Wednesday, January 29, 2014

Microsoft Office Compound Document Internals (Part 4 - SummaryInformation)

In this segment of the series on Microsoft's Compound Document file format, I am going to discuss the extraction of information from the SummaryInformation data structure. You may have noticed the SummaryInformation references in the directory entries that we viewed in this previous post. The SummaryInformation structure is the internal data structure within Compound Document files that contains the metadata information - things such as the author's username, the username of the last person to have edited the document, date and time information for file creation, last save, and last print, and statistical information about the file. The SummaryInformation data structure is described here at MSDN. In this post, we will walk through our sample document and extract the document property metadata from the SummaryInformation structure.

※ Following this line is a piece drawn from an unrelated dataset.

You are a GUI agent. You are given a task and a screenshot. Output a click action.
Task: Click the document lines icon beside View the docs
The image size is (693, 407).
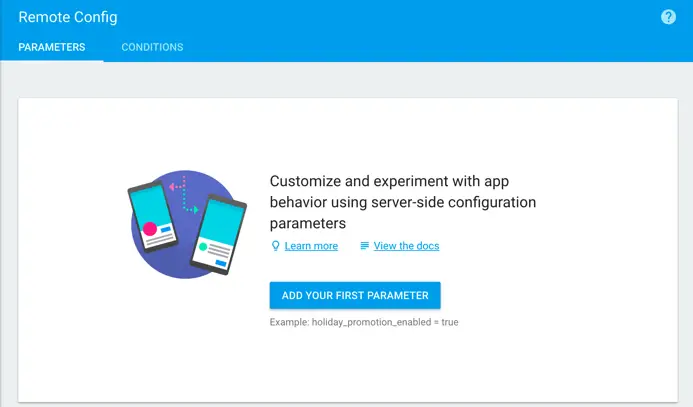[x=365, y=246]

My desire to access the information in the SummaryInformation and DocumentSummaryInformation came from a case that I was working where there were thousands of documents that we had to make sense of. My job as a forensic investigator was to determine as much information as possible about who was editing / processing / sending / receiving these files, and create a general timeline of events. Absent any other forensic data, the first place I thought to look was within the document properties. Initially I started doing this by opening copies of the documents in MS Office and noting the information. I noticed that the usernames and date/time information was largely intact, but doing this process manually across thousands of documents was rather tedious, so I looked for ways to do bulk extraction of this information. A few Google searches led me to the Apache POI project, which provides a Java API for doing extraction from the SummaryInformation and DocumentSummaryInformation structures, among a wealth of other things. A few days later, I had developed MetadataMiner which can do bulk extraction, searching, and reporting on the metadata fields contained in the SummaryInformation and DocumentSummaryInformation structures in MS Office Compound documents as well as Office Open XML format files.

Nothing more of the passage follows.